• **Work instruction**: The required output is the lines below from the line containing "738x611 pixels. At" to the line containing "Given: Click inside the Nama input field", inclusive, retyped exactly. No other lines belong in it.
· · ·
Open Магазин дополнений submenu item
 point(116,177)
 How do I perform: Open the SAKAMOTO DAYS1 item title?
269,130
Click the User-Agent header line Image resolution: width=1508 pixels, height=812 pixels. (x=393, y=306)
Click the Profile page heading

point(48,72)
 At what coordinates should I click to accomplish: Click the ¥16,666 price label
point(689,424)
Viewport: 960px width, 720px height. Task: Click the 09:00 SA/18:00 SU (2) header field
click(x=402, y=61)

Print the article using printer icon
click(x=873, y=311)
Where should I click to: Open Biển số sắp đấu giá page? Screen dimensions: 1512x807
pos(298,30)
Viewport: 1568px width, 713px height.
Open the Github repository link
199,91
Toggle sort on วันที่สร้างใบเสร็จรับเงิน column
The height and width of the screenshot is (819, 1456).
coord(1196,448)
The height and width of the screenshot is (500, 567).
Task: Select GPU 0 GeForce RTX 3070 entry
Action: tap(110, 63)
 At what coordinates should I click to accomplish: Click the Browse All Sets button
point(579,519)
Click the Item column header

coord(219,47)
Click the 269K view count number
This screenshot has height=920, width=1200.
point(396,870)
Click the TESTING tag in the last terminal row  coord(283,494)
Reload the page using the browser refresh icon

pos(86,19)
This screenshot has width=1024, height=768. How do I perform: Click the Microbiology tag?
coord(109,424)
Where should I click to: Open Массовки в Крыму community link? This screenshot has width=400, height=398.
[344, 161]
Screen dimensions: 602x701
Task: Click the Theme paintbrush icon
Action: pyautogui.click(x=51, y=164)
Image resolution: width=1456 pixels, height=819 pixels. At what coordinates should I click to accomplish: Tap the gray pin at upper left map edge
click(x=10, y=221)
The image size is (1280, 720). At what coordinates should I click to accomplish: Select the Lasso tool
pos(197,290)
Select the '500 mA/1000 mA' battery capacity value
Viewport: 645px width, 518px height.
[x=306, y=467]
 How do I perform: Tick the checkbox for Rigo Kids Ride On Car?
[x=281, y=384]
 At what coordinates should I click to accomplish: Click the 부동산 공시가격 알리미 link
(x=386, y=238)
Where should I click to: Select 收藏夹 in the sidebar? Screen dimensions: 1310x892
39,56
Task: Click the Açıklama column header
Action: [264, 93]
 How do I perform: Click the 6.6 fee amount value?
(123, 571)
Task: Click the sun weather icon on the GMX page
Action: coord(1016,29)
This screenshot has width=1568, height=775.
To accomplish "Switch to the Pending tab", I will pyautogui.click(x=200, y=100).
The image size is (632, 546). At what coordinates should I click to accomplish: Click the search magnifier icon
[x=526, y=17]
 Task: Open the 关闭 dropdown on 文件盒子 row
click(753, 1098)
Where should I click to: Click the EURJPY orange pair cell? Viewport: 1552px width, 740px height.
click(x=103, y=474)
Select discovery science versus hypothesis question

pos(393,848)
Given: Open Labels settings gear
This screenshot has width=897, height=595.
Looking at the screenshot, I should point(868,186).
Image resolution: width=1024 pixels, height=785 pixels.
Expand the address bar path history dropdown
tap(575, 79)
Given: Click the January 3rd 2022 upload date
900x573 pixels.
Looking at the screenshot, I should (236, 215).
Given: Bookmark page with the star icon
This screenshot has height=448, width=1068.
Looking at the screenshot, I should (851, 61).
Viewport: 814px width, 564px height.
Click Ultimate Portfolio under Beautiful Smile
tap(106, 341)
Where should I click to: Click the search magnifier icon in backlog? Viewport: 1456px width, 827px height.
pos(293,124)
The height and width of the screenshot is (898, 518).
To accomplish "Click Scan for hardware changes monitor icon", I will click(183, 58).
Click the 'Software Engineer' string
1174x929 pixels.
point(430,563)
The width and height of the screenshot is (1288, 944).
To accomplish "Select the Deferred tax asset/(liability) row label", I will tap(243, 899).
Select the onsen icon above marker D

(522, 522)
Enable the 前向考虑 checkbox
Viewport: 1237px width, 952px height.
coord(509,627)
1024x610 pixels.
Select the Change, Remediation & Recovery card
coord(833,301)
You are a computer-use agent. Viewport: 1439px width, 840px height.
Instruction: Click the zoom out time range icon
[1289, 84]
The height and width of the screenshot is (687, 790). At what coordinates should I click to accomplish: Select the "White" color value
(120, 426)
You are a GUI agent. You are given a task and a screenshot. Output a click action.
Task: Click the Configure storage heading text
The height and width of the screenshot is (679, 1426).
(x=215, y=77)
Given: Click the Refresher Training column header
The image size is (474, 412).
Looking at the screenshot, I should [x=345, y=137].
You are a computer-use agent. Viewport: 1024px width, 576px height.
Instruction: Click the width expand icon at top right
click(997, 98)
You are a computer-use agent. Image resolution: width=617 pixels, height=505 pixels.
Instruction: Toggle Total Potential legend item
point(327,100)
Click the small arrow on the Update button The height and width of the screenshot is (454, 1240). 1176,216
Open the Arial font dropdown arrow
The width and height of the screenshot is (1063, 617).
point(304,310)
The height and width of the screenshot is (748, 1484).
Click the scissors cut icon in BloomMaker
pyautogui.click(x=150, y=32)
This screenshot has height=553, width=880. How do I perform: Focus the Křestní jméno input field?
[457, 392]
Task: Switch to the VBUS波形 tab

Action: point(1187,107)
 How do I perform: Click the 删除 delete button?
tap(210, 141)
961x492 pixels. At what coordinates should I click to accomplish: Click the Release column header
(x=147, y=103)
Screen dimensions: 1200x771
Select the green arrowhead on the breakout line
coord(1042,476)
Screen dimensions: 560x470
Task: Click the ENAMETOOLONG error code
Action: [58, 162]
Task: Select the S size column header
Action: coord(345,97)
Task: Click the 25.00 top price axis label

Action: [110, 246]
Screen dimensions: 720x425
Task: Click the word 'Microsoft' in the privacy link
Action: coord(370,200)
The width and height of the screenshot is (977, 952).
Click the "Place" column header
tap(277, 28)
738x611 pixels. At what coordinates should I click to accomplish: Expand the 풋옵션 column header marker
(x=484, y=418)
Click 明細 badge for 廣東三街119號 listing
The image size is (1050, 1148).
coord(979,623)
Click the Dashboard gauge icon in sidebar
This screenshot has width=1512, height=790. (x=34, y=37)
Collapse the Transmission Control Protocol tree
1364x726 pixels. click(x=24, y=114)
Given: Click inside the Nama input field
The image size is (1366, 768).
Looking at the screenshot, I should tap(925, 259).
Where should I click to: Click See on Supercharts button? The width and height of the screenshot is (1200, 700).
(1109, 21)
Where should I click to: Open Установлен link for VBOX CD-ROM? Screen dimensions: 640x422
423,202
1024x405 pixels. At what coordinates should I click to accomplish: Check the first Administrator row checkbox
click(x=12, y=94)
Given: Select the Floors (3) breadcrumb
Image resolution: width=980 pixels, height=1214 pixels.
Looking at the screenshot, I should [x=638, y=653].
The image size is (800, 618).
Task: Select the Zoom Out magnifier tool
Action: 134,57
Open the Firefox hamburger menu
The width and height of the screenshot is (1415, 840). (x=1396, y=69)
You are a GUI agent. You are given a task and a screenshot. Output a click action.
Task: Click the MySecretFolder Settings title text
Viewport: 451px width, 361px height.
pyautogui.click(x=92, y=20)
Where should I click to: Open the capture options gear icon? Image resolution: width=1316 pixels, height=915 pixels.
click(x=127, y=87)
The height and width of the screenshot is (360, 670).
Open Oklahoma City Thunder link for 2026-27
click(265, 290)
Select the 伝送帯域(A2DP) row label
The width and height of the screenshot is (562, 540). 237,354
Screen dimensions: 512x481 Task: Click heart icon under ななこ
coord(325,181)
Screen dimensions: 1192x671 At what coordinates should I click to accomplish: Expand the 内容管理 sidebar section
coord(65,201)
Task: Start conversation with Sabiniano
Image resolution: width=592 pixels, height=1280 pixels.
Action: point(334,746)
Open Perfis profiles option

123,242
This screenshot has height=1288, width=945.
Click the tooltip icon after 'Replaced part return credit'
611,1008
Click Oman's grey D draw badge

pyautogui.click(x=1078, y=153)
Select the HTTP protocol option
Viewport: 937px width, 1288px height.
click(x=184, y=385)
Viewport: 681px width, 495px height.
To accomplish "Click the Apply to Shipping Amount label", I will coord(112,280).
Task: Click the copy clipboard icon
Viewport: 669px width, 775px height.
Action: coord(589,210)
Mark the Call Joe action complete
· · ·
• **Problem solution**:
738x611 pixels. At what coordinates should I click to accomplish: Expand the 풋옵션 column header marker
(x=484, y=418)
Click 明細 badge for 廣東三街119號 listing
The image size is (1050, 1148).
coord(979,623)
Click the Dashboard gauge icon in sidebar
This screenshot has width=1512, height=790. (x=34, y=37)
Collapse the Transmission Control Protocol tree
1364x726 pixels. click(x=24, y=114)
Given: Click inside the Nama input field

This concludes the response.